Play 4 – Ready to Fix

What this play is about

Once you have identified candidate attributes for retirement or migration to a base attribute, you should review the usage of it before carrying out any remediation.

This section does not give explicit step-by-step instructions on everything that can be impacted. However, as a general rule, you will need to confirm what uses the extraneous attributes you have today, and then determine if that usage outweighs the costs of having each custom field. This effort can require time and careful consideration. It may be best to align efforts to coincide with platform upgrades when users are already expecting small changes to their experience. You may save time in User Acceptance Testing by doing these in tandem.

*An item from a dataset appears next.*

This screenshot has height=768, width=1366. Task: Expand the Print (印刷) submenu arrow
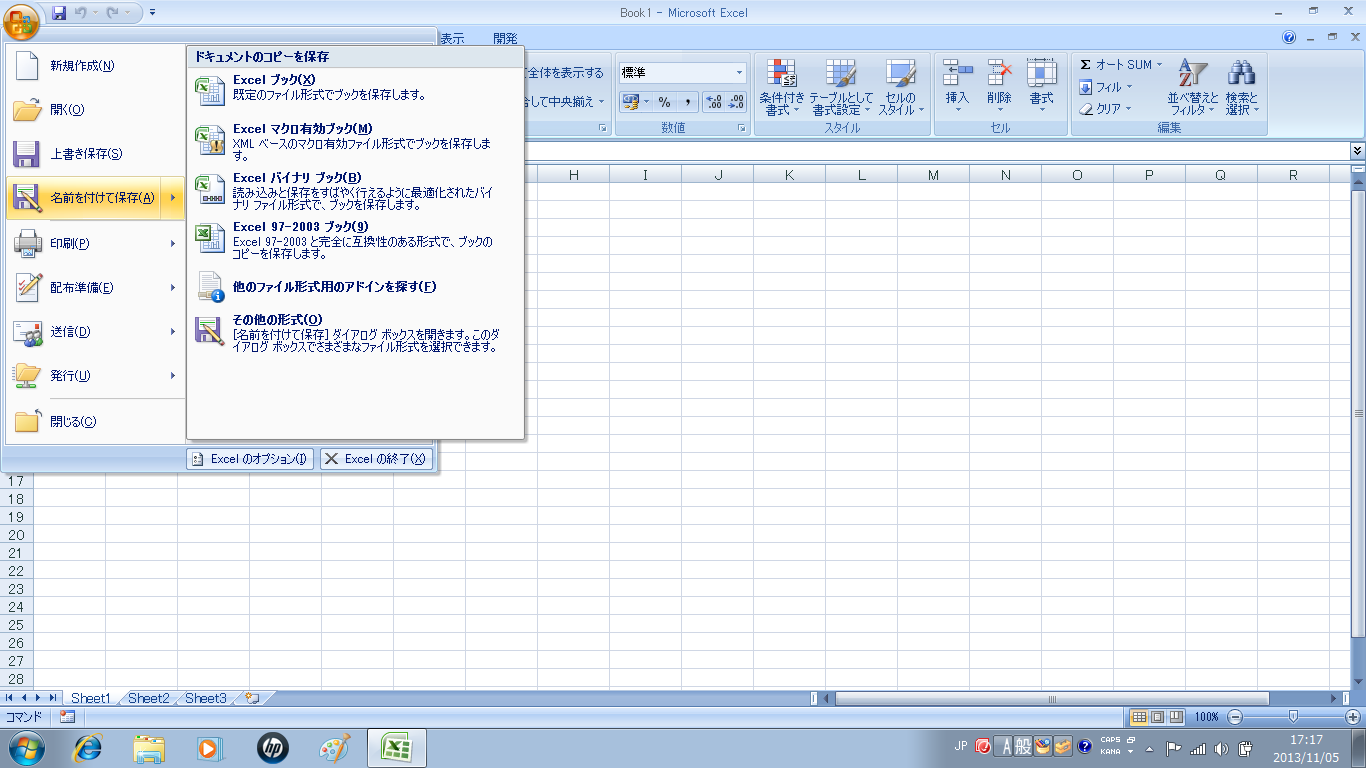tap(173, 243)
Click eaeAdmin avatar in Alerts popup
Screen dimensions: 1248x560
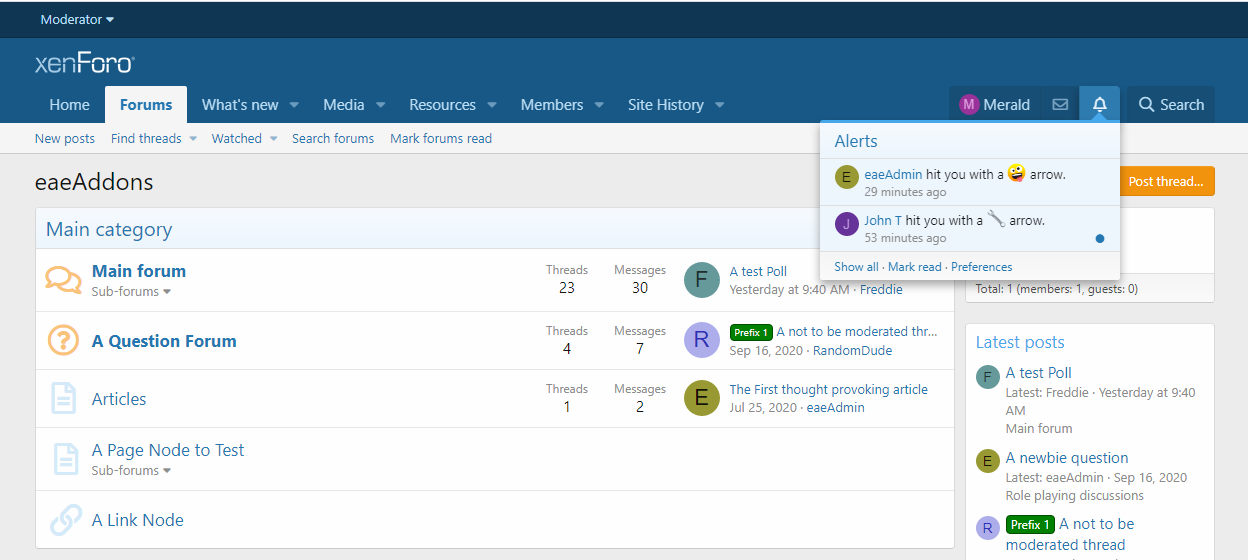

Remember to not make changes directly in production. Always follow your established development practices such as a frequently cloning production down to dev and test instances. Use scripts to migrate existing data in custom fields to any base or equivalent fields, making sure to check that field types and maximum lengths are the same or appropriate.

Check for any CIs and relationships that use a particular custom attribute including:

  • Forms
  • Reports
  • Business Rules
  • Relationships
  • UI Actions
  • Client Scripts
  • Email Actions
  • Transform Maps
  • Any other components


Required tasks

Once you have identified where any data is used (if at all), you can understand the impact of deleting the custom attributes. Reference ServiceNow docs for more information around deleting table fields.


Data Governance

What this play is about

It is recommended that the CMDB owner, in partnership with the CI Class Owner, should approve any changes to CI Class attributes that are requested. Not all custom field additions should simply be approved. For instance, if the total record count is 10k+ and the audience for this new field is 2-4 people within an organization of 50k or so users, does it make good sense to make a customization for just these 4 people?

These types of requests are fairly common from within the user base. It is a strong indicator of CMDB adoption when users are asking for fields to be added. Usually, a platform Architect (preferably one with specific CMDB experience) is responsible for determining how to meet the needs of all users (or as many as possible), without adding unnecessarily to the complexity of the entire system.

This play tells you how to set up a process that keeps others from creating custom CMDB attributes without proper review and approval.

Required tasks

  1. Document an internal policy that prevents the creation of CMDB attributes without approval from a qualified person or team

  2. Institute a code review process that watches for custom attributes in Update Sets

  3. Create a report that shows any custom fields on tables descending from cmdb_ci created after the last attribute cleanup was performed

  4. Regularly review Configuration Management Database (CMDB) release notes for announcement of new CI attributes

Congratulations

You have completed this Get Well Playbook.